Figure A2 (a) Downward radiances at the surface between 8 and 12 µm, computed using MODTRAN6 with a midlatitude summer model atmosphere. Water vapor was uniformly scaled to produce a PWV of 5.7 mm (blue), 11.4 mm (orange), and 22.7 mm (purple), with all other model parameters held constant. Also plotted are blackbody curves for three different temperatures (black), with each curve having the same integrated radiance as the corresponding MODTRAN6 radiance. (b) Same as (a) but for uniform changes in atmospheric temperature of ±5 K with water vapor held constant at PWV = 11.4 mm. Equivalent blackbody curves and temperatures are also shown.

This Appendix presents two supplementary figures that support discussions about variability in PWV and the spectral passbands of our instruments.

Figure A1 shows a comparison of surface relative humidity measured at Socorro, NM, for the first halves of 2019 and 2020, along with the corresponding T_b and PWV measurements analyzed over the same two time periods. We find that relative humidity (RH) values in late spring and early summer of 2020 were much lower than those observed in 2019. Similarly, PWV values in spring–summer 2019 were lower in 2020 compared with 2019. However, measured values of T_b did not undergo a proportional change so that the 2019 and 2020 relationships show small differences that can be seen in the fits. The reductions in RH and PWV appear to be consistent with the La Niña pattern seen in 2020, although a more complete analysis would require more years of T_b and PWV measurements.

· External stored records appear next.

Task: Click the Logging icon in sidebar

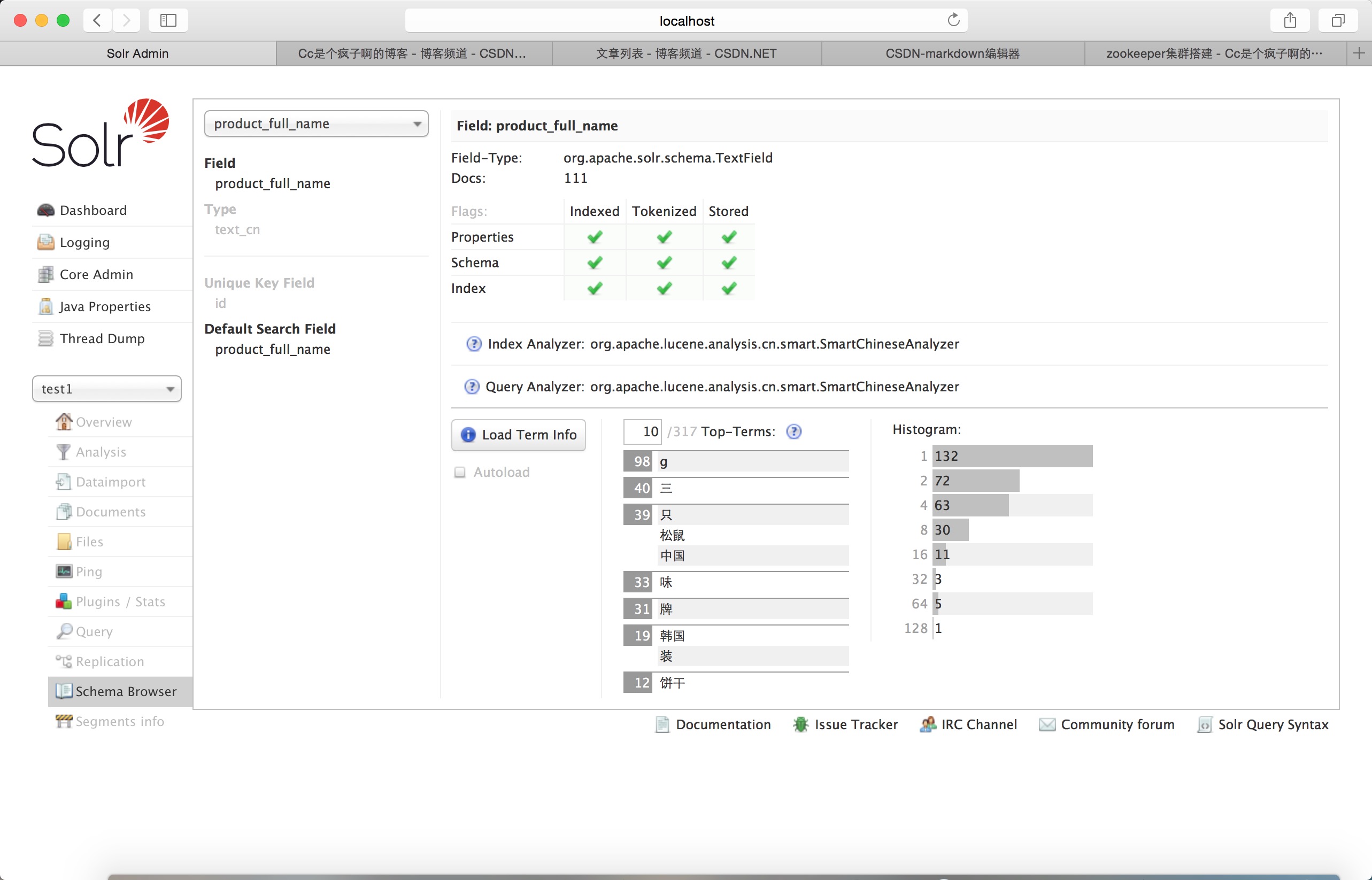Action: pos(46,241)
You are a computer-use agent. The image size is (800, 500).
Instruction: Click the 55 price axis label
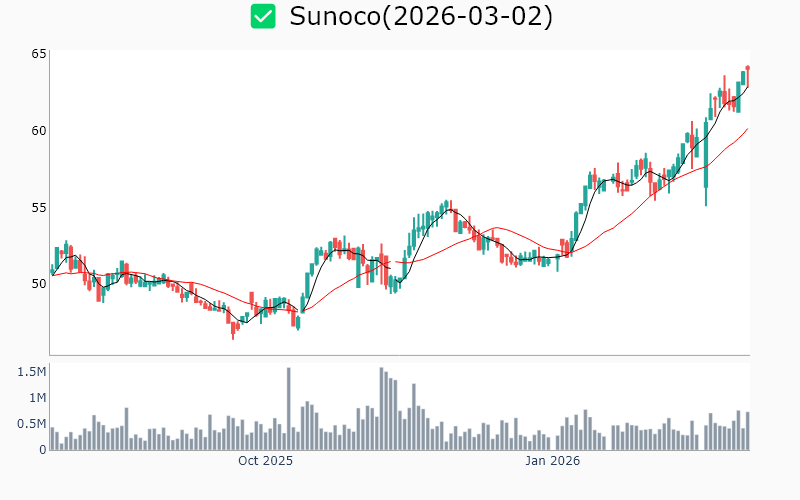pyautogui.click(x=38, y=207)
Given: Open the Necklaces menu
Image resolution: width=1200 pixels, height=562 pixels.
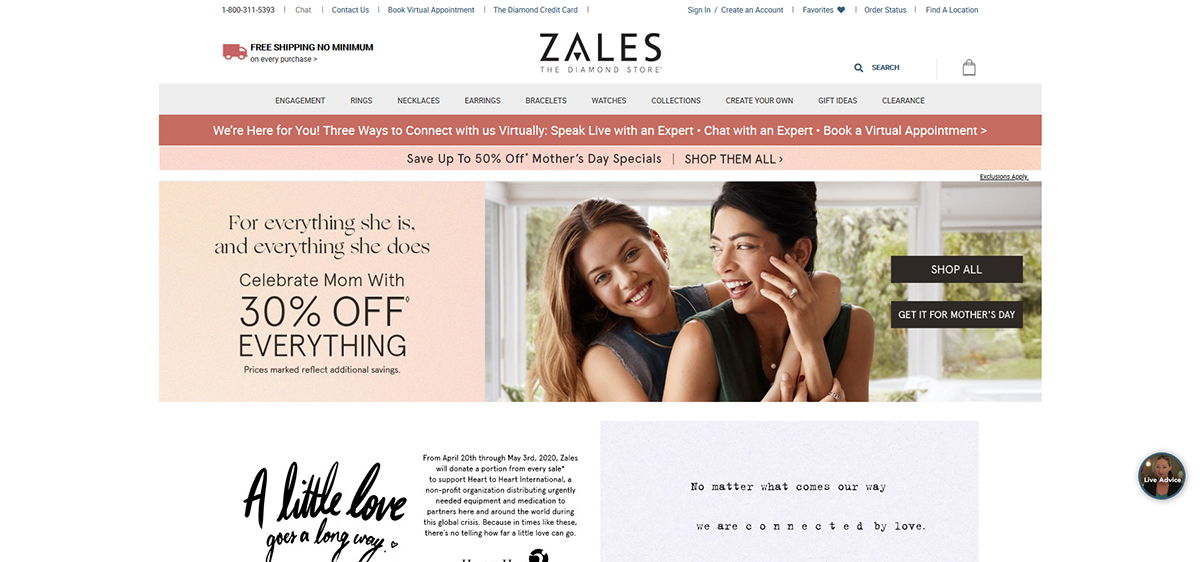Looking at the screenshot, I should click(x=418, y=100).
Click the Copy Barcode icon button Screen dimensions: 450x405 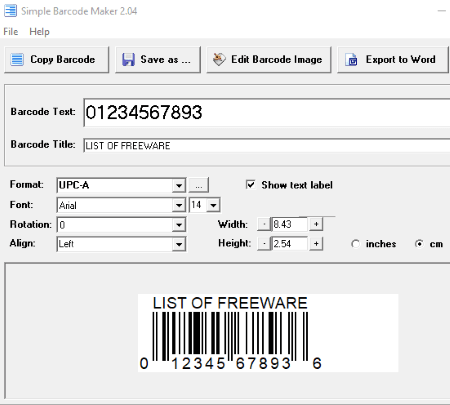coord(17,60)
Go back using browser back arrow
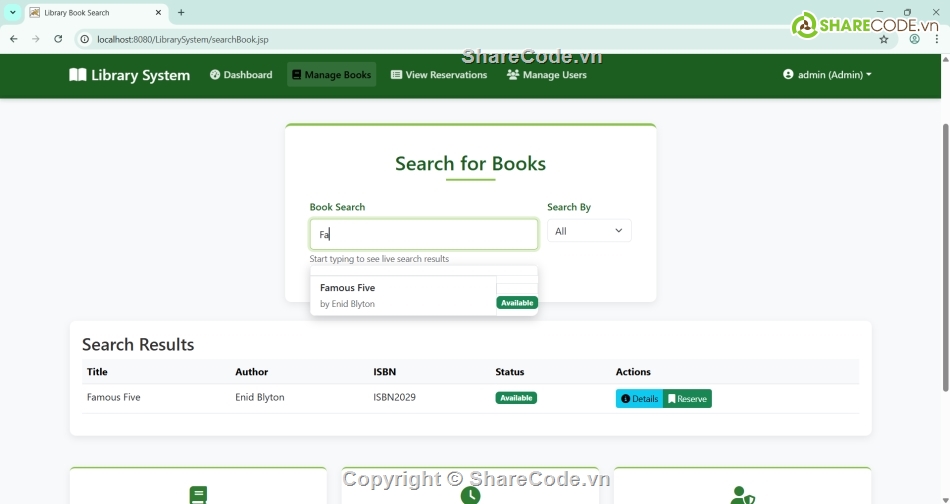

Figure A2 shows the results of MODTRAN6 calculations as described above in Sect. 4. In this case the spectral passband is assumed to be between 8 and 12 µm, and we find a corresponding decrease in effective brightness temperatures compared to those calculated for the 7–10 µm spectral region shown in Fig. 7. These results confirm our hypothesis that the lower temperatures observed by the FLIR i3 instruments are primarily due to differences in spectral passbands. Furthermore, we find a greatly reduced sensitivity to air temperature within this passband, suggesting that this kind of instrument could provide a more direct means of monitoring PWV, but only for climate regimes in which mean humidities are sufficiently large so that observed sky temperatures would fall within the measurement temperature range for this instrument.